Koniec konfliktu rywali Polaków. Zapadły ostateczne decyzje
Od jakiegoś czasu trwał konflikt w kadrze norweskich skoczków. Tej zimy zawodnicy otwarcie powiedzieli o swoim niezadowoleniu ze współpracy z Alexandrem Stoecklem i domagali się usunięcia go z funkcji trenera reprezentacji narodowej. Ponadto reprezentanci kraju mieli wysyłać listy do federacji. Dziennikarze „Przeglądu Sportowego” dowiedzieli się jakiś czas temu, że pierwsza taka sytuacja miała miejsce już w 2018 roku. „Szczerze mówiąc, Alex nigdy nie był trenerem.
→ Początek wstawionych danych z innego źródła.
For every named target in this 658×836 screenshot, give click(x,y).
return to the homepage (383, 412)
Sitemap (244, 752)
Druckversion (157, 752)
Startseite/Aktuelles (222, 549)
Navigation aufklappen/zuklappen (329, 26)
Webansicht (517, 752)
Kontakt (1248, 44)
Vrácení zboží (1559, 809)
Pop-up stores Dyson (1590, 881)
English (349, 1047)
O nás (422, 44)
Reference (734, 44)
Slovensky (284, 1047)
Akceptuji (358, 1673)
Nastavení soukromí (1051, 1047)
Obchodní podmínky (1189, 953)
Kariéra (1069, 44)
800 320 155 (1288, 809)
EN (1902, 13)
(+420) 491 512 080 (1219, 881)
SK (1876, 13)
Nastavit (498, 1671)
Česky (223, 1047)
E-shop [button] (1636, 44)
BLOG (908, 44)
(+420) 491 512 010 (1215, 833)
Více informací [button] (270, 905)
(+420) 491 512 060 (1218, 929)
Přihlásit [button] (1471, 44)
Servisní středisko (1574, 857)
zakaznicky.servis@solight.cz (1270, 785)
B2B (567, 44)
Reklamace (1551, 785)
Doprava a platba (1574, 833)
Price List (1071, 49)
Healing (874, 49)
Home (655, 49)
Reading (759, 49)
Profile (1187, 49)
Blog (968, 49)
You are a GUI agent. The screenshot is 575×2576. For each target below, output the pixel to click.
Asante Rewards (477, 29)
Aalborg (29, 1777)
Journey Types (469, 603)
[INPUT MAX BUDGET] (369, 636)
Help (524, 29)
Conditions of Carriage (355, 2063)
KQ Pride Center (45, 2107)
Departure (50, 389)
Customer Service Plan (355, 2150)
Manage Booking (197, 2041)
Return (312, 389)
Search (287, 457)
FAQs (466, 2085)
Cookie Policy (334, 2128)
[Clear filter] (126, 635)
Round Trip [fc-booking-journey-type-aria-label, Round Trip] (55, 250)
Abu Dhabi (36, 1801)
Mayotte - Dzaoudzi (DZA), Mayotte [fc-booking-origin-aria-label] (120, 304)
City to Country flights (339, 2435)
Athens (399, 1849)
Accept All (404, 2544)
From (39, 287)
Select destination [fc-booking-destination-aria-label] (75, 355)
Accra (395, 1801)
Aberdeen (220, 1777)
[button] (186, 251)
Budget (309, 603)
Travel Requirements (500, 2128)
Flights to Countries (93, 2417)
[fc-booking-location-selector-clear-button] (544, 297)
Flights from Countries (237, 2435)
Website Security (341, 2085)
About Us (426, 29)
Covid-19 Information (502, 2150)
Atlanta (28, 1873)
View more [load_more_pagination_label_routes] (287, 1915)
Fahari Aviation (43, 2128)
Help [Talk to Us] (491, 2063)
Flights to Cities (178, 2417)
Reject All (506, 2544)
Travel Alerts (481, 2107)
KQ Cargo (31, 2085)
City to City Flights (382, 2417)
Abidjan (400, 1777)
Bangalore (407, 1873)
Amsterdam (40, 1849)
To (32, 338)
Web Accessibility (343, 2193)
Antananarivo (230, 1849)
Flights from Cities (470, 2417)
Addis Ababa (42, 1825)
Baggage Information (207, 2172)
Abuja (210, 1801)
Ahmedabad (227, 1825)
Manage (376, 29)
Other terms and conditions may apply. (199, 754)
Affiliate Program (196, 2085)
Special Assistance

Był bardziej dyrektorem sportowym, którego celem było zbudowanie dobrej reputacji norweskiej drużyny. Nigdy nie był dla zawodników” – ustalił dziennik.
Koniec sagi z udziałem Alexandra Stoeckla
Norweskie media poinformowały, że konflikt między federacją a trenerem został zażegnany i obie strony doszły do porozumienia i pożegnały się ze sobą. – Jestem bardzo zadowolony z porozumienia. Było to wymagające, ale osiągnęliśmy porozumienie, z którego obie strony są zadowolone – powiedział Stoeckl dla NRK.
Z kolei Norweski Związek Narciarski w komunikacie podziękował Stoecklowi za ogromne wysiłki i wiele wspaniałych chwil, które przeżyli. – Alexander przechodzi do historii jako jedna z najwspanialszych postaci norweskich skoków narciarskich i jesteśmy mu głęboko wdzięczni za pracę, którą wykonał – piszą lokalne media.
Alexander Stoeckl otrzymał już oferty pracy
Alexander Stoeckl był trenerem norweskiej kadry narodowej w skokach narciarskich przez 13 lat. Szkoleniowiec przyznał, że otrzymał kilka ofert pracy zarówno w sporcie, jak i poza nim. – Jeszcze nie zdecydowałem – podkreślił.
– Ważne było dla mnie przyczynianie się do rozwoju zarówno zawodników, trenerów, jak i wspierających. Razem udało nam się stworzyć wiele wspaniałych chwil na skoczniach narciarskich i poza nią – zakończył.